Efficient and stable CsPbI3 perovskite solar cells with spontaneously formed 2D-Cs2PbI2Cl2 at the buried interface
Syed Fawad Ali Shah, Inyoung Jeong, Jaewang Park, Jaewang Park, Donghyeop Shin, Inchan Hwang, Nikolai Tsvetkov, Dohyung Kim, Jihye Gwak, Joo Hyung Park, Joo Hyung Park, Sang Il Seok, Kihwan Kim, Hanul Min
Abstract
Despite its nature of superior thermal and photostability compared to the mixed cation or halide counterparts, cesium lead triiodide (CsPbI 3 ) suffers from the undesired phase transition from β phase to δ phase, which is often initiated at the buried interface. In this study, we demonstrate that the addition of Cl induces the spontaneous formation of the two-dimensional (2D) Ruddlesden-Popper (RP) phase of Cs 2 PbI 2 Cl 2 . The 2D RP Cs 2 PbI 2 Cl 2 predominantly forms at the buried interface due to Cl segregation, improving the electron transfer and phase stability of the CsPbI 3 thin films.
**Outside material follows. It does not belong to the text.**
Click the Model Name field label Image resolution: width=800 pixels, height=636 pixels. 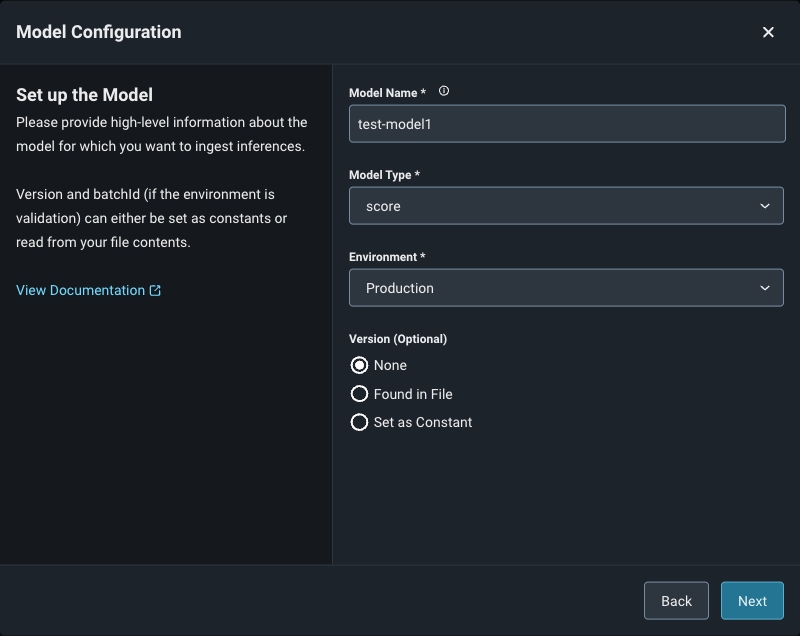[x=387, y=93]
Perovskite solar cells based on CsPbI 3 /Cs 2 PbI 2 Cl 2 light absorbers exhibited a power conversion efficiency (PCE) of 20.6% (with a stabilized efficiency of 20.1%) under simulated solar illumination. Furthermore, the unencapsulated devices retained approximately 80% of their initial PCEs after continuous light exposure for 1,000 h.